Geçmişte ulus devletler, belirli bir toprak parçası üzerinde yaşayan, ortak bir dil, kültür ve tarih paylaşan insanların oluşturduğu topluluklar olarak tanımlanırdı. Belirli bir coğrafyaya bağlı olan "milli" ve "yerli" kavramları, günümüzde giderek daha akışkan ve çok boyutlu bir hal almaktadır. Göç, bu süreci hızlandırarak ulus devletlerin homojen yapısını bozmakta ve çok kültürlü toplumların oluşmasına sebep olmaktadır. Çok uluslu şirketler ve yabancı yatırımcılar sayesinde paranın etnik kökenleri çoktan yok olmuştu. En “yerli ve milli” zannedilen firmalar bile yabancı hissedarlarla paylaşılıyor. ABD’nin en büyük gelire sahip şirketlerinin sıralandığı Fortune 500 listesindeki firmaların %40’ı göçmenler veya onların çocukları tarafından kurulmuş. Aynı şekilde Silikon Vadisi'ndeki mühendislerin önemli bir kısmını uzun yıllardır Doğu Asyalılar ve Hintliler oluşturmaktadır.

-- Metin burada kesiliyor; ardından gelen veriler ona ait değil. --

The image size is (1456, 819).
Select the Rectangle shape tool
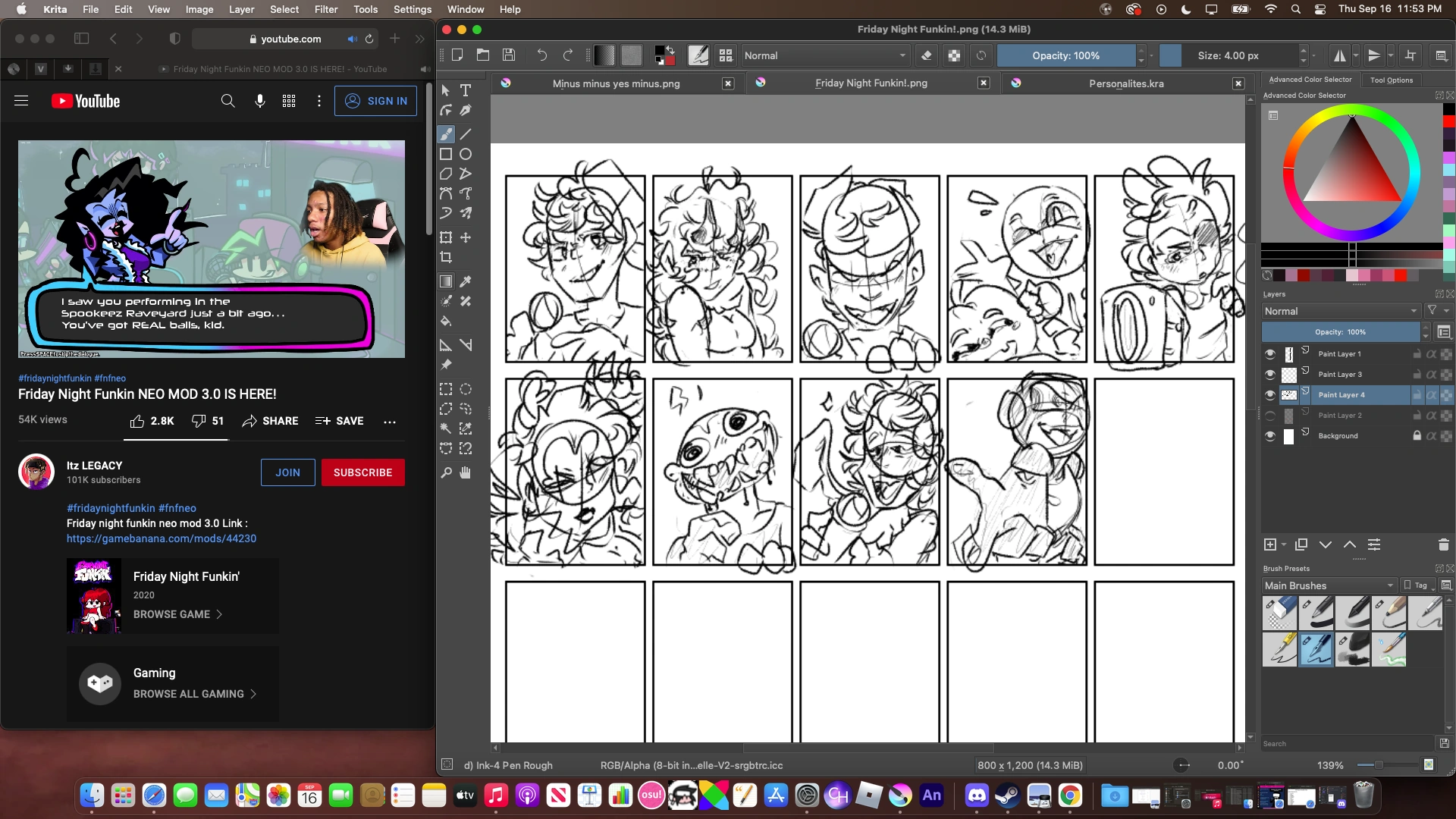coord(446,154)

İş dünyasındaki değişimin, bilimde ve teknolojide yaşanılan beyin göçlerinin yanında sanat ve sporda da devşirme yetenekler, temsil ettikleri ülkelerin “milli” kimliklerine yeni bir boyut kazandırıyor. Fransa Milli Futbol Takımı'nın Afrika kökenli oyuncuları sayesinde 2018 Dünya Kupası'nı kazanması büyük tartışmalara neden olmuştu. Almanya Milli Futbol Takımı’nda Türk futbolcuların yer alması, 'milliyet' kavramının ne anlama geldiği konusunu gündeme getirmişti. Benzer şekilde, voleybolda ve futbolda milli takımlarımızın teknik direktörlerinin İtalyan olmaları, İsviçre teknik direktörünün ise Türk asıllı olması dünya çapında yaşanan bu değişimi simgeler nitelikte. Geride bıraktığımız Fransa Yaz Olimpiyaları’nda en fazla madalya kazanan ABD’nin 594 atletinden çoğu göçmenlerden oluşuyor. Tüm olimpiyat oyunları ise devşirme sporcuların doğdukları yerlerden farklı ülkeler adına kazandığı madalyalarla dolu.

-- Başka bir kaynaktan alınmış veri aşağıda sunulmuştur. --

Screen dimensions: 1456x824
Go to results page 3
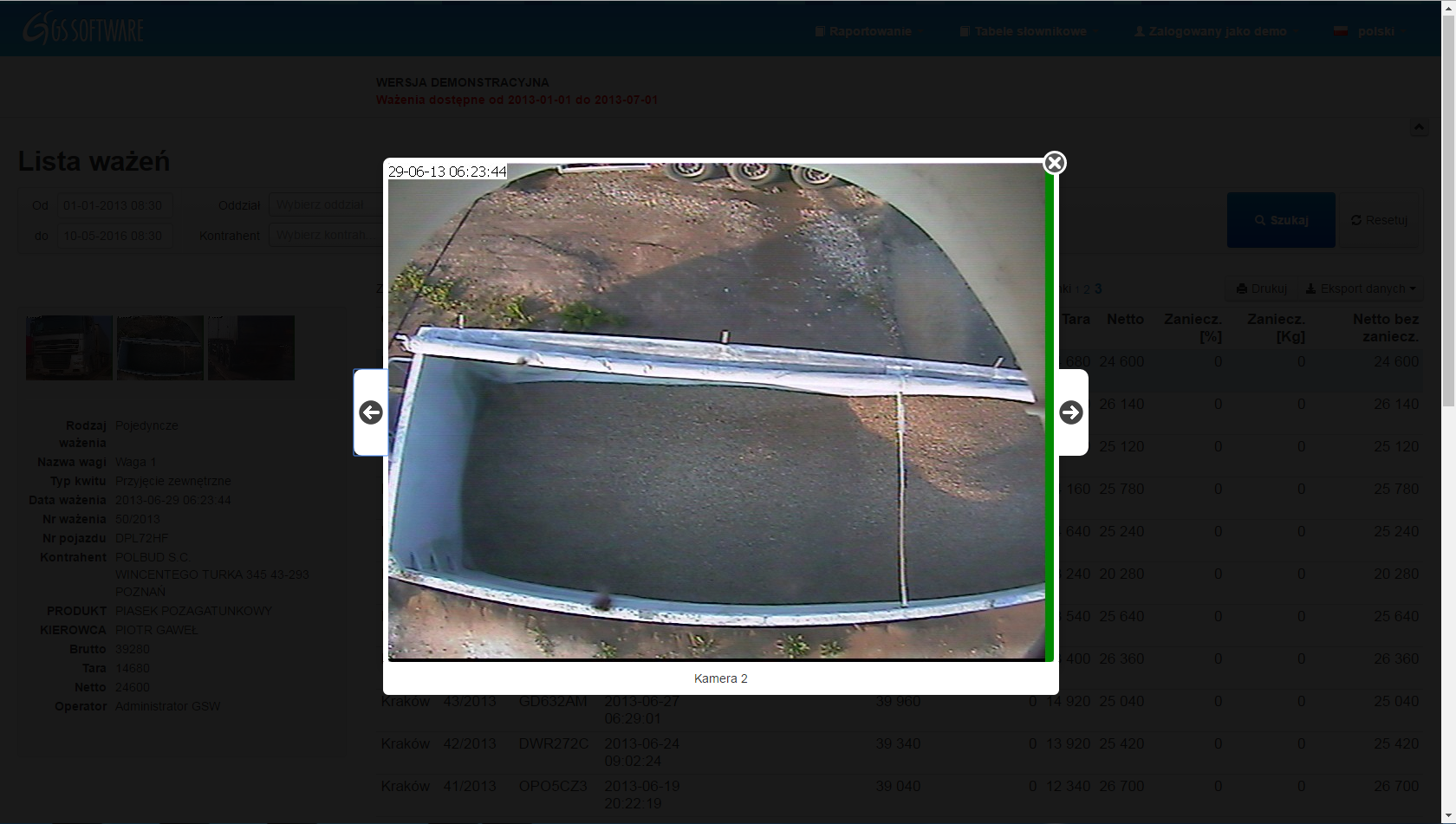[1098, 289]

Fransa Milli Futbol Takımı Oyuncuları
Göçler, doğru politikalarla yönetildiğinde, ülkelerin kültürel ve ekonomik zenginliğini artırabilir; ancak yanlış adımlar atıldığında, toplumsal yapıyı bozarak ciddi bir risk de oluşturabilir. Yaşanan sosyolojik değişimlerin yarattığı gerilimler, İngiltere ve Fransa'daki gibi, toplumsal huzursuzlukları derinleştirerek büyük çaplı protestolara ve hatta ayaklanmalara yol açabilir. Bu nedenle, uluslararası iş birliğiyle geliştirilecek çözümler gerekiyor.

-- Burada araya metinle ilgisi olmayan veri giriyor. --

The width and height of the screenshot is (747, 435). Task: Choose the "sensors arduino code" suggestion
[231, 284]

Göçün yarattığı bu karmaşık tabloya rağmen, herkesin kendi ülkesinde mutlu ve huzurlu bir yaşam sürme hakkı olduğu da unutulmamalı. Bu hedefe ulaşabilmek için barışçıl çözümler üretilmeli ve sürdürülebilir kalkınma hedefleri benimsenmelidir. Ekonomik eşitsizlikleri azaltma ve siyasi istikrarı sağlama gibi konularda uluslararası çabalar artırılmalıdır. Aksi takdirde göçe zorlanan halkların kapı komşumuz olması kaçınılmaz.